Task requirements ->
Convert the part of the listing starting at the line containing "Where should I click to: Open the query" and ending at the line containing "coord(749,39)" into a two-column CSV with the headers instruction and coordinates. Give one row for each instruction and its answer, put each in a quoted field, and replace line breaks with spaces.

○ ○ ○ ○ ○

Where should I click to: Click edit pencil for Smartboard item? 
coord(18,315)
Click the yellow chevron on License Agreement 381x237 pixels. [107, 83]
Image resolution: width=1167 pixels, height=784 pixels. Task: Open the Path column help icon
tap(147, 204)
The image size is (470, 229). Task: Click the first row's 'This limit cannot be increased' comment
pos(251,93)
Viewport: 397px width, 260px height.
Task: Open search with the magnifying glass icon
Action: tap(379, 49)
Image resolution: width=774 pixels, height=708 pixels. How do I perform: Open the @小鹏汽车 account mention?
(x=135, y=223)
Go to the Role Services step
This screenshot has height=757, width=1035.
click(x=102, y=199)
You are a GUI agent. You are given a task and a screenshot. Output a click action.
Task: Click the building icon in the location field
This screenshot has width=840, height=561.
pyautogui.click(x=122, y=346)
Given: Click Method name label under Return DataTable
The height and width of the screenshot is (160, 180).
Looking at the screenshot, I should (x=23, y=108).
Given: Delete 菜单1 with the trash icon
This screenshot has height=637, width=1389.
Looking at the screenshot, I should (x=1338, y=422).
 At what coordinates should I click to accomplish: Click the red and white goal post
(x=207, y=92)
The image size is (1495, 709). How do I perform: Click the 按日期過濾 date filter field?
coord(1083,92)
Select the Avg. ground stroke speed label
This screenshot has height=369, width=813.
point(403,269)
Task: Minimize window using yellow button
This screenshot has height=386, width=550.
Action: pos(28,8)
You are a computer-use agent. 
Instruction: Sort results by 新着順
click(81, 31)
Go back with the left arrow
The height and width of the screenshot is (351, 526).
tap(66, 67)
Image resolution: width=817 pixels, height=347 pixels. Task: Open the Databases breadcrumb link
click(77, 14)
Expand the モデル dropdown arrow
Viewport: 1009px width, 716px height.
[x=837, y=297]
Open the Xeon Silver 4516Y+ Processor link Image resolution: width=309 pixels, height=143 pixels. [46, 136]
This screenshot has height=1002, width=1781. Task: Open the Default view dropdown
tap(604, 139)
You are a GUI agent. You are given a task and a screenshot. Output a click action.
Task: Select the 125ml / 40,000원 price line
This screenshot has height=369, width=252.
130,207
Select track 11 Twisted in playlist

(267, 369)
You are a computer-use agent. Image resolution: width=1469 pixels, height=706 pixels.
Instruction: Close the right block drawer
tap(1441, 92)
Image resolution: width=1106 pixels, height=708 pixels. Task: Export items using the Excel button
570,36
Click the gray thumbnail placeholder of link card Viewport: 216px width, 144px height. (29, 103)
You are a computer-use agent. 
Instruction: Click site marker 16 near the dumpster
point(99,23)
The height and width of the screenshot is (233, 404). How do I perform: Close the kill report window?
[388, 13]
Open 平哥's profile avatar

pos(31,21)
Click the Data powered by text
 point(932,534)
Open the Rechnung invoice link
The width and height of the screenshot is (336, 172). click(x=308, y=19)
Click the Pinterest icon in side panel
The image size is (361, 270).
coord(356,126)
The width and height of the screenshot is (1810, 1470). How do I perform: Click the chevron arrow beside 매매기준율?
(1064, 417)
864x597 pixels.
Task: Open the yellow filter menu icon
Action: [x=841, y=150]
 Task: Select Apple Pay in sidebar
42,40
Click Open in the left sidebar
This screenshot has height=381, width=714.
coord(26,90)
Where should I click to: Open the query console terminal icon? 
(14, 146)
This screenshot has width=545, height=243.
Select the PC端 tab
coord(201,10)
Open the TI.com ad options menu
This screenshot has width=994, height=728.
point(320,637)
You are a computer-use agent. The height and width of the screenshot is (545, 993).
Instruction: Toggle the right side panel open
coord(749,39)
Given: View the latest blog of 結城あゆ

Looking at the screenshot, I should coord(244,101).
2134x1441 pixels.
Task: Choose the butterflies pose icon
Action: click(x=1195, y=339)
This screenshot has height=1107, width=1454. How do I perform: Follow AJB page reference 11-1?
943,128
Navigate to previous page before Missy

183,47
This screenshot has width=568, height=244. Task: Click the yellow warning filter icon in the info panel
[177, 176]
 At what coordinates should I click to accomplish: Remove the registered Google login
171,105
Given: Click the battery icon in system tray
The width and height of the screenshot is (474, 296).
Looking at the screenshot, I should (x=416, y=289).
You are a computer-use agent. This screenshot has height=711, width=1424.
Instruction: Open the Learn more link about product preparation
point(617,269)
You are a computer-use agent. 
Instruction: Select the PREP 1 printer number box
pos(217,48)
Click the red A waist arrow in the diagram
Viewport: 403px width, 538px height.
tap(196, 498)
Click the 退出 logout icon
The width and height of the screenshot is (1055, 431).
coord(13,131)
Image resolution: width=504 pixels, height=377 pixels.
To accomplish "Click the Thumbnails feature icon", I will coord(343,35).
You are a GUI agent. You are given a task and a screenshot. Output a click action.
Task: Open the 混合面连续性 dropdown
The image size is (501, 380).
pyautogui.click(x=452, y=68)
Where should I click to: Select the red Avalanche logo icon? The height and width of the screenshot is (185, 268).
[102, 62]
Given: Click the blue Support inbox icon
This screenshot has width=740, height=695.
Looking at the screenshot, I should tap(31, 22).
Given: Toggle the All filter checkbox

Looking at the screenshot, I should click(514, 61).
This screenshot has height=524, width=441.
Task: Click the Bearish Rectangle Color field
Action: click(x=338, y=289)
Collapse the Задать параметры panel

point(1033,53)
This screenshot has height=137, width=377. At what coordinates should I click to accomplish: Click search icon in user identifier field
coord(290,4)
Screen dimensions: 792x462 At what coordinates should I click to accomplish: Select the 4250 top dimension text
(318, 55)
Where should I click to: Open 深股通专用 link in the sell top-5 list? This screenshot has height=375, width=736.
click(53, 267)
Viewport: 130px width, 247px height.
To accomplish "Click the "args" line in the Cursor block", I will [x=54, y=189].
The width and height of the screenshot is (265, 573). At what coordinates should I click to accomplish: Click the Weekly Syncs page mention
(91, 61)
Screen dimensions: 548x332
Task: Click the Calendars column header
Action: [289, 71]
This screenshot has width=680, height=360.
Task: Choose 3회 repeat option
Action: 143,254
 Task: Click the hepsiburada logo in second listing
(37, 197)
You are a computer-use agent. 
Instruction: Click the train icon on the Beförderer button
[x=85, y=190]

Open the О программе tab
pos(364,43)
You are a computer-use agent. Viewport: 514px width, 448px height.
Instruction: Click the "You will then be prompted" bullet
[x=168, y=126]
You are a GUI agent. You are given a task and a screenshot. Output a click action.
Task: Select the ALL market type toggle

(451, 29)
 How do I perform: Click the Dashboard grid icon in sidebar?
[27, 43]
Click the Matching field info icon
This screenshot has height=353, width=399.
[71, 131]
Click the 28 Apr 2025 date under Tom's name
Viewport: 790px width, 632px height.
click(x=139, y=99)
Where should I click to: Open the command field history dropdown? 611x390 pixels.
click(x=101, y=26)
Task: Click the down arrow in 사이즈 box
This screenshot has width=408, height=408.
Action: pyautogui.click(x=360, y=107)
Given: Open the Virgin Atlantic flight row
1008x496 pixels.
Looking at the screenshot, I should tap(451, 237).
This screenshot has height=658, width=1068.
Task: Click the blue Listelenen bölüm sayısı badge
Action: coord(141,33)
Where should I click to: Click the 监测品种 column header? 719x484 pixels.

○ ○ ○ ○ ○

Correct output ->
instruction,coordinates
"Where should I click to: Open the query console terminal icon?","(14, 146)"
"This screenshot has width=545, height=243. Select the PC端 tab","coord(201,10)"
"Open the TI.com ad options menu This screenshot has width=994, height=728.","point(320,637)"
"You are a computer-use agent. The height and width of the screenshot is (545, 993). Instruction: Toggle the right side panel open","coord(749,39)"